`sum_(n=1)^oo (-1)^n/2^n` Determine whether the series converges absolutely or conditionally, or diverges.

Expert Answers
marizi eNotes educator| Certified Educator

To determine the convergence or divergence of the series `sum_(n=1)^oo (-1)^n/2^n` , we may apply the Ratio Test.

In Ratio test, we determine the limit as:

`lim_(n-gtoo)|a_(n+1)/a_n| = L`

 Then ,we follow the conditions:

a) `L lt1` then the series converges absolutely.

b) `Lgt1` then the series diverges.

c) `L=1` or does not exist  then the test is inconclusive.The series may be divergent, conditionally convergent, or absolutely convergent.

For the given series `sum_(n=1)^oo (-1)^n/2^n` , we have `a_n =(-1)^n/2^n` .
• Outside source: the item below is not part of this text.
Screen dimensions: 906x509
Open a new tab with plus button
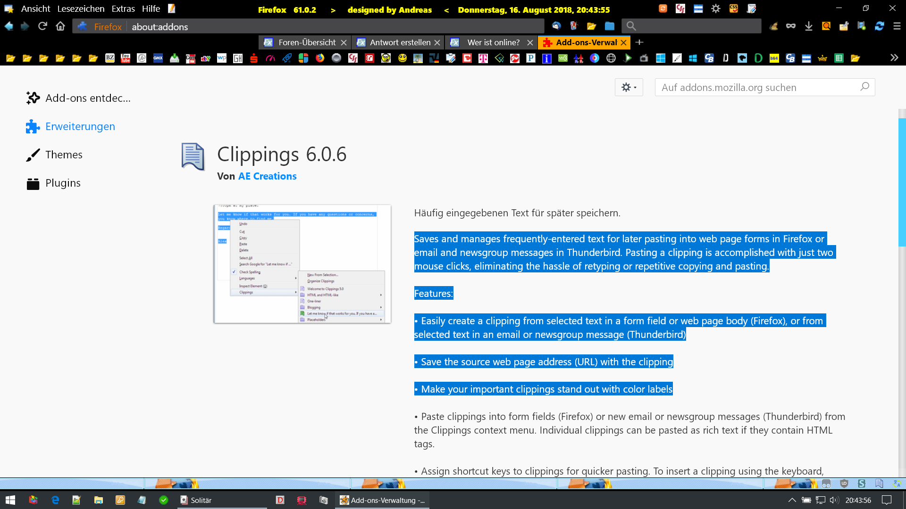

 Then, `a_(n+1) =(-1)^(n+1)/2^(n+1)` .

We set up the limit as:

`lim_(n-gtoo) | [(-1)^(n+1)/2^(n+1)]/[(-1)^n/2^n]|`

 To simplify the function, we flip the bottom and proceed to multiplication:

`| [(-1)^(n+1)/2^(n+1)]/[(-1)^n/2^n]| =| (-1)^(n+1)/2^(n+1)*2^n/(-1)^n|`

Apply Law of Exponent: `x^(n+m) = x^n*x^m` . It becomes:

`| ((-1)^n (-1)^1)/(2^n *2^1)*2^n/(-1)^n|`

Cancel out common factors `(-1)^n` and `(2^n)` .

`| (-1)^1/ 2^1 |`


`| (-1)^1/ 2^1 | =| (-1)/ 2 |`

           ` = |-1/2| `

           ` =1/2`

Applying `| [(-1)^(n+1)/2^(n+1)]/[(-1)^n/2^n]|= 1/2` , we get:

`lim_(n-gtoo) | [(-1)^(n+1)/2^(n+1)]/[(-1)^n/2^n]|=lim_(n-gtoo) 1/2`

 ` lim_(n-gtoo) 1/2=1/2`

The limit value `L=1/2 or 0.5` satisfies the condition: `L lt1` since `1/2lt1` or `0.5lt1` .

Therefore, the series `sum_(n=1)^oo (-1)^n/2^n ` converges absolutely.